Yapmanızı şiddetle tavsiye ediyorum.. Seveceksiniz benim gibi..
Hülya`cım geçirdiğimiz o harika gün için, o güzel sofra için sana, bu lezzet için de hem sana, hemde komşuna çok teşekkür ederim.. Azra`cımı çok öpüyorum. Benim minnoş`uma iyi bak..
O bizim bir tanemiz..
HAŞHAŞLI ISLAK KEK !
Resimdeki kek arkadaşın yaptığı kek. Benim yaptığım da aynıydı merak etmeyin.. Sadece resim çekme fırsatım olmadı..Malzemeler
- 4 Yumurta
- 1 Su Bardağı Şeker
- 1 Çay Bardağı Sıvı Yağ
- 1 Paket Şekerli Vanilya
- 1 paket kabartma tozu
- 1 Su bardağı Haşhaş
- 1 Su Bardağı İrmik
- 1 Su Bardağı Un ( az gelirse ilave edebilirsiniz 1-2 yemek kaşığı)
-
Üzerine:
- 1 paket krem santi
- 1 bardak süt
- 1 Su bardağı şeker
- 1 Su bardağı su
Hazırlanması:
- Yumurtalar buzdolabından 3-4 saat önce çıkaralım.

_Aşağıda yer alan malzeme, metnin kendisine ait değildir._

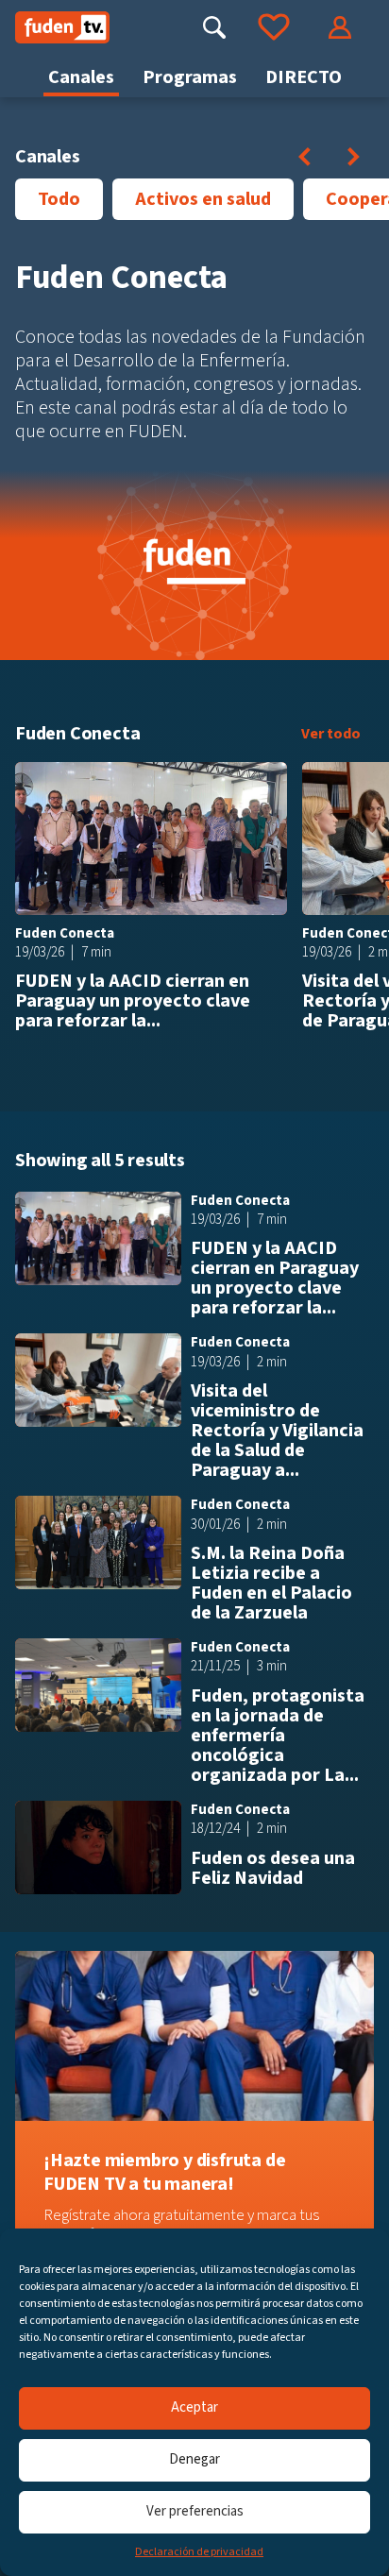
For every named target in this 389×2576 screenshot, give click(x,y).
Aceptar (194, 2407)
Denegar (194, 2459)
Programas (190, 77)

- Yumurtaları akını sarısını ayıralım. Şekerin yarısını yumurtanın sarısına, yarısını akına ekliyoruz ve ayrı ayrı cırpıyoruz..
- Daha sonra ikisini de bir birine ekliyoruz ve geri kalan malzemeleri sırayla ekleyelim ve eklerken de çırpalım, mikserin normal ayarında ( yüksek degil)
- Yağ sürülmüş borcama döküp 200 derecede ( 350 F) üzeri hafif kızarana dek pişirelim. Kürdanla da kontrol ederek pişip pişmediğini anlayabilirsiniz. ( Buraya Tık yapın borcamın boyutunu görürsünüz. ben dikdörtgen borcamda yaptım kesmesi kolay olsun deye)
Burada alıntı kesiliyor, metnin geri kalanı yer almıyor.